### Problemas para resolver
A. Liste os riscos psicossociais que, segundo o texto sobre saúde mental no trabalho, a atualização da NR-1 passou a incluir.
B. Por favor, repita sem alterações o trecho do texto sobre saúde mental no trabalho que começa com as palavras "Carlos Assis, psicólogo" e termina com "relação a 2023.".
-------- Texto de origem --------
Carlos Assis, psicólogo clínico. Foto: Cedida
Vivemos uma crise de saúde mental no Brasil, que se reflete de forma direta no mundo do trabalho. E, ao que tudo indica, os esforços do Poder Público e das empresas para frear a crise têm sido tímidos. Em 2024, o Brasil registrou quase 500 mil afastamentos do trabalho por transtornos mentais, um crescimento de 66% em relação a 2023.
No Rio Grande do Norte, essa variação foi ainda maior: 75%. O número de licenças médicas concedidas passou de 4,6 mil, em 2023, para 8,1 mil no ano passado. No ranking nacional, o estado aparece entre os dez com maior variação. Os dados são do Observatório de Segurança e Saúde no Trabalho e resultam em perda de produtividade, aumento de custos para as empresas e para o sistema de saúde
Apesar da gravidade, a resposta institucional no Brasil tem sido insuficiente. A Lei nº 14.831/2024 que criou o Certificado de Empresa Promotora da Saúde Mental, até hoje não foi regulamentada e segue sem efeito prático. Já a Norma Regulamentadora nº 1 (NR-1), atualizada para incluir riscos psicossociais como assédio, estresse e sobrecarga na política de saúde e segurança do trabalho, teve sua entrada em vigor adiada para 2026. O recado transmitido foi claro: apesar dos números alarmantes, o tema não é tratado como prioridade.
Nesse contexto, os dados do Anuário Saúde Mental nas Empresas 2025, divulgado no Dia Mundial da Saúde Mental (10 de outubro), ajudam a dimensionar a distância entre discurso e prática. O índice geral de promoção bem-estar pelas grandes companhias no Brasil passou de 5,05 pontos em 2024 para 8,19 neste ano. O crescimento foi puxado pelos resultados de um pequeno grupo de empresas que, efetivamente, transformam discurso em ações concretas. No entanto, em um ranking cuja pontuação máxima é 16, isso mostra que estamos muito aquém do ideal.
Ainda existe uma cultura empresarial que enxerga incompatibilidade entre aumentar a lucratividade e promover o bem-estar, mas é possível conjugar o bem-estar dos colaboradores com o retorno para os acionistas. Estudos demonstram o impacto positivo dos investimentos em saúde mental. Análises da McKinsey apontam retorno sobre investimento de até quatro vezes para cada dólar investido, o que é ratificado pela National Safety Council / NORC (EUA).
Mas, se investir em saúde mental vale a pena, devemos entender por que ainda predomina a hesitação em ampliar ações de promoção do bem-estar. A escuta verdadeira dos colaboradores exige coragem das lideranças, que passam a lidar com a subjetividade em um mundo guiado pela objetividade. Quando se abre esse espaço, não basta coletar informações: é necessário agir a partir delas. A crise é evidente, mas também uma oportunidade. O risco é perdermos essa chance, deixando a saúde mental confinada a índices frios, leis paradas e normas adiadas.
-------- Extratos de dados --------
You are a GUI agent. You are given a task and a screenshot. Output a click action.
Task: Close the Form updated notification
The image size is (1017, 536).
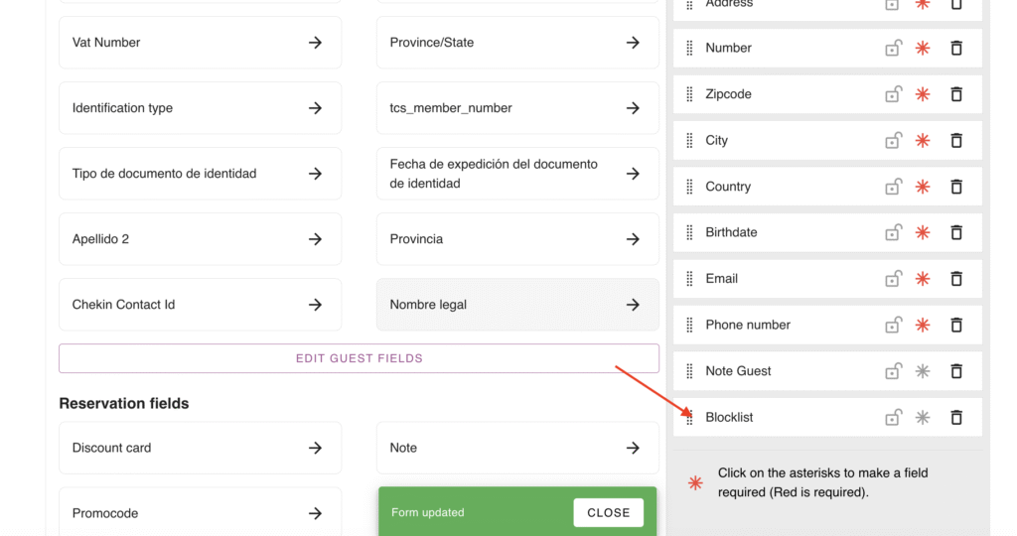[608, 513]
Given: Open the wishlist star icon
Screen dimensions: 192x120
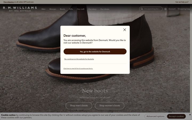Looking at the screenshot, I should 165,9.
--------
### Resultados das tarefas
A. assédio, estresse, sobrecarga

B.
Carlos Assis, psicólogo clínico. Foto: Cedida
Vivemos uma crise de saúde mental no Brasil, que se reflete de forma direta no mundo do trabalho. E, ao que tudo indica, os esforços do Poder Público e das empresas para frear a crise têm sido tímidos. Em 2024, o Brasil registrou quase 500 mil afastamentos do trabalho por transtornos mentais, um crescimento de 66% em relação a 2023.